Angie Monko - Sunday, March 21, 2010
Dear Friends,

I just wrote an article about not having enough joy in my life (See What do you
detest/resent in others?); you might want to read that before this one, since they
are related.  I tend to be a type A personality and have a strong need for perfection.
When I was 13 years old, I learned that if I produced (I was challenged to get all A's
in 8th grade--no A-s), I received approval from my Dad.  So produce I did. 

The problem is that I never seem to produce enough to feel self-love and
self-acceptance, although this is changing within me now.  I do feel tired at
times, and I get grouchy with the kids and my husband, and I don't make
enough time for them.  I admit that I'm doing my very best, and I need to lighten up
on myself.  I  watched this really good movie, The Family Stone, the other night.
Sarah Jessica Parker played the girlfriend to a man, who was part of a very large
family.  She was going to meet his family during Christmas time.  Before they met her,
they judged her as stuffy and uptight and inappropriate for their son/brother. 
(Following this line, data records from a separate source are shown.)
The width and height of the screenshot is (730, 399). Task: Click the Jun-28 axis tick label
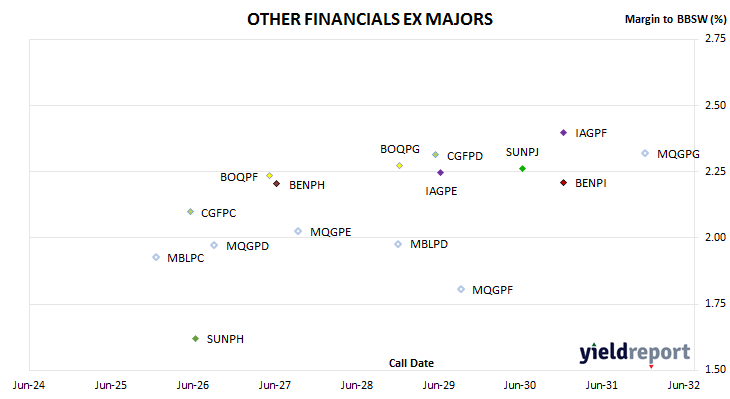coord(357,385)
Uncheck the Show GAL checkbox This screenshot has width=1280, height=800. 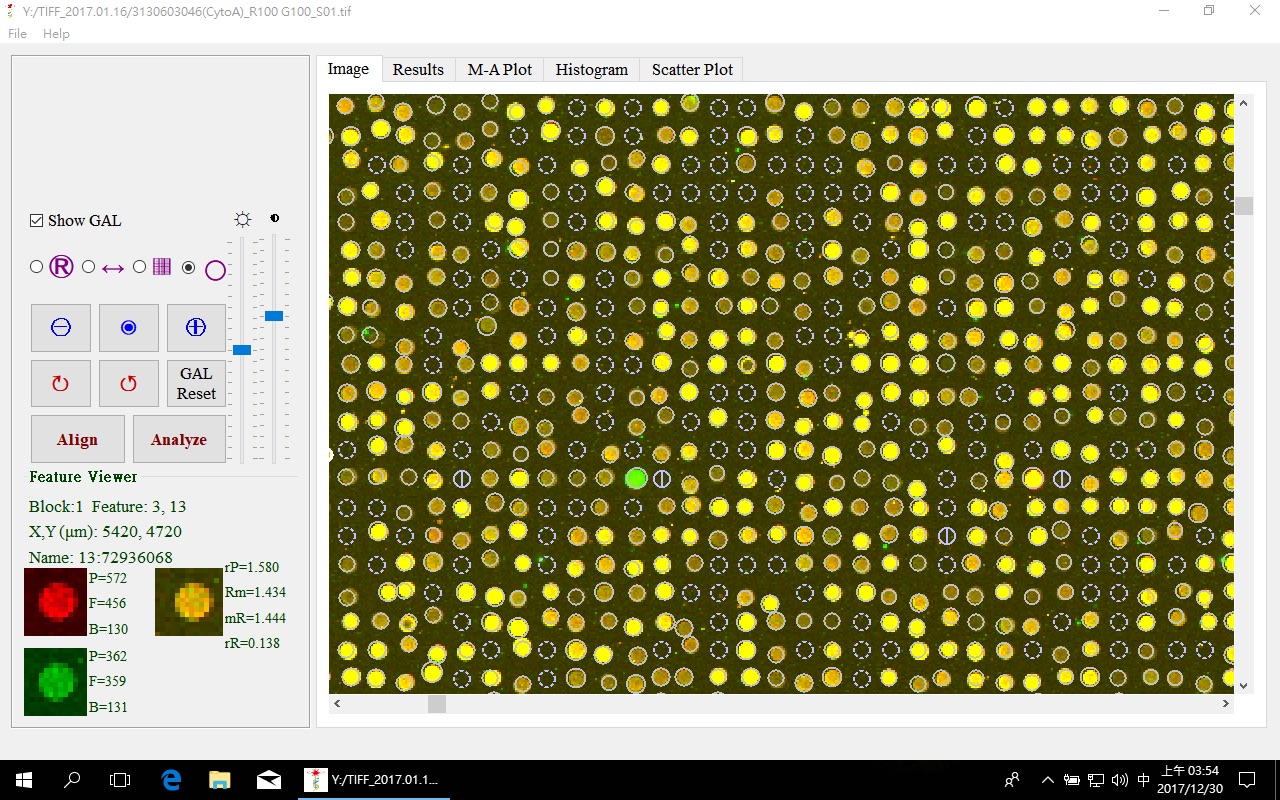pos(37,221)
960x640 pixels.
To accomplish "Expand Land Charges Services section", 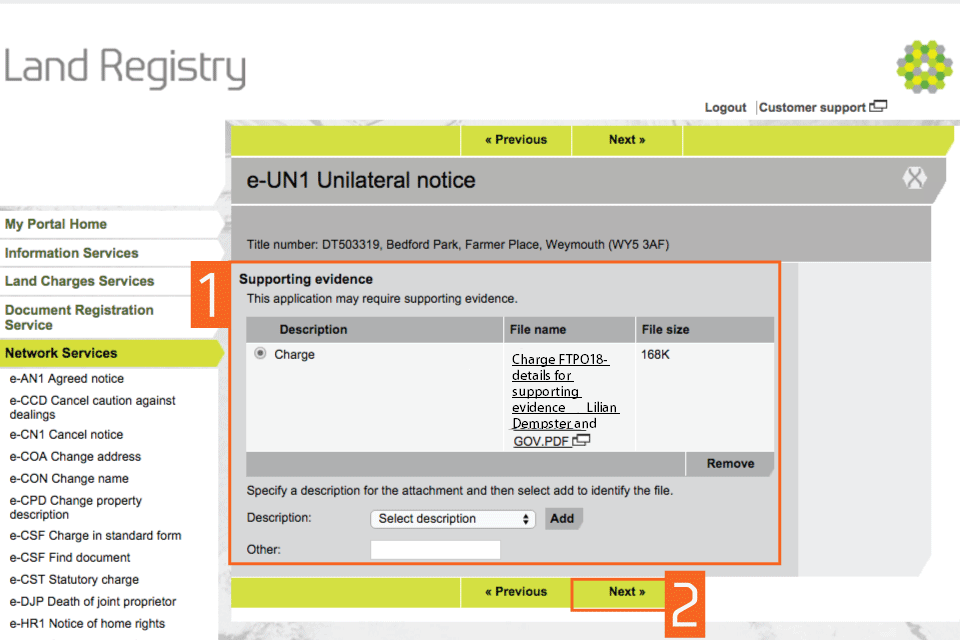I will (x=80, y=281).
After a challenging evening, she ended up leaving their home and going out with
her boyfriend's brother, played by Luke Wilson.  They went to a bar, and he tried
to get her to loosen up.  She was in tears, saying that she was trying so hard to
please his family (and she was a good person, just anxious to seek approval),
and all she could do was mess up and make things worse.  Do you ever feel
this way?  Luke Wilson replied in a loving, pleading way, "You're trying too hard.
Don't try so hard."  I could really relate.  I've always tried so hard, starting when
I was a young teenager.  I saw a chiropractor/accupunturist for a free consultation
earlier the same day. 

I don't have any health issues, but I received the gift and figured it couldn't hurt to
get a free health consultation.  She said she'd never met anyone who did so much,
as far as a daily routine of self-care, including journaling, working out, meditating,
yoga rites, reading, walking stairs, etc.  I described my healthy food plan and told
her I'd been exercising since I was 13 years old, 4 days a week, almost without
exception.  I told her how I tapped for emotional health, took a variety of vitamin
supplements and that I meditate 50 minutes daily for spiritual growth, and on and
on with what I DO.   She said even though it all sounded great and I looked much
younger than 40 years old, she thought I almost had this desperation in my eyes.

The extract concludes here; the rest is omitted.